Fifteen Colonial Thefts

Tony Richardson reviews A Guide To Looted Heritage In Museums by Numerous Authors Edited by Sela K. Adjei and Yann LeGall ,  published by Pluto Press (2024)

 

For me this is the best book I have read on the restitution of cultural assets.  It particularly focuses on African looted assets.

The editors say in the foreword that of 24 books published on the call for restitution, only one had been written by an African.  An additional problem is that there were very few publishers in Africa.

This book is different, each chapter is written by a group of Africans, some of them are based on conversations between Africans.

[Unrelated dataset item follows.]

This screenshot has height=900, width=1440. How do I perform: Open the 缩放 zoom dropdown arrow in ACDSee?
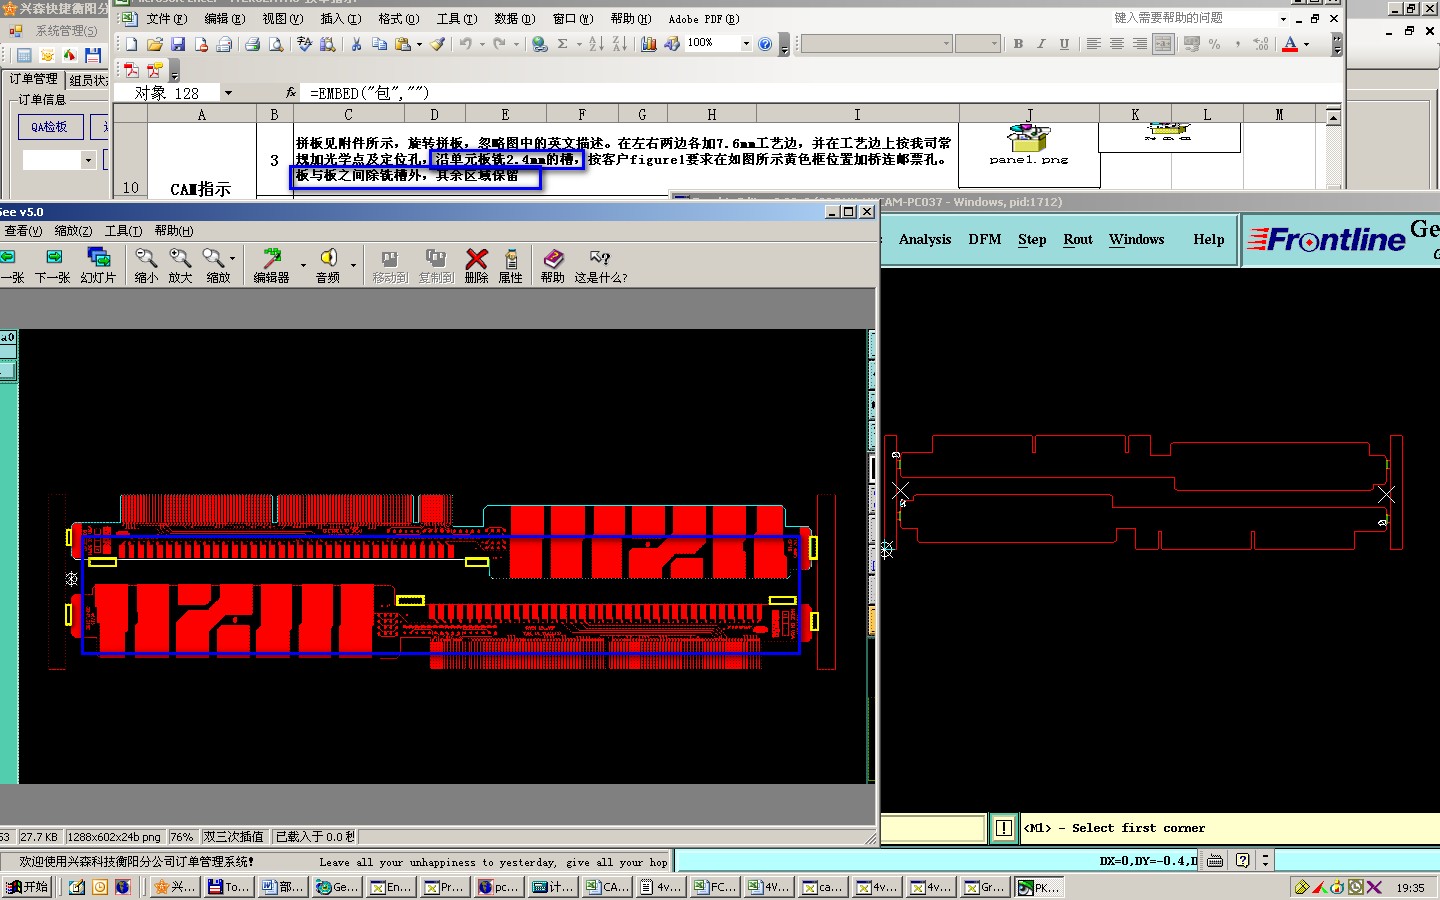(x=233, y=259)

The only chapter not written by Africans is the one describing how the author 70 years ago had been a film student and had blagged his way into the African section of the British Museum. He had filmed items that only specialists knew existed.

This film has only recently resurfaced and is being shown all over the world as part of the restitution campaign and in 2020 won an award for short films in Paris.

What the book shows is how many campaign groups exist in Africa. Importantly they are discussing what they mean about artefacts being returned and who should get them.

Many of the borders have been changed. Some of the items are seen as belonging to a particular group, others are relevant to a smaller or larger area.

Battlefield, palaces and places of worship

The discussion around this is organised around fifteen particular items. These are categorised as: Battlefield, Palaces, and Religious.

Many of the so called battlefield items were taken by the German colonial army, in totally asymmetrical wars. They were either taken off bodies, forced to be given by captors, or simply looted out of houses. German museums, like Leipzig , Berlin, Strasbourg, have tens of thousands of spears, shields and cloaks. The museums sent their experts, with the military expeditions, to select the items they wanted. The best were kept by the officers, who either donated them to museums or sold them, including to American museums [the big payers].

These expeditions at the turn of the 20th Century were genocidal. They killed hundreds of thousands and they used the survivors as slave labour. It is not difficult to see where the ideology for the holocaust came from.

Of course the British activities around the Benin bronzes and during the Zulu wars are well covered. It also covers the Royal Palace in China.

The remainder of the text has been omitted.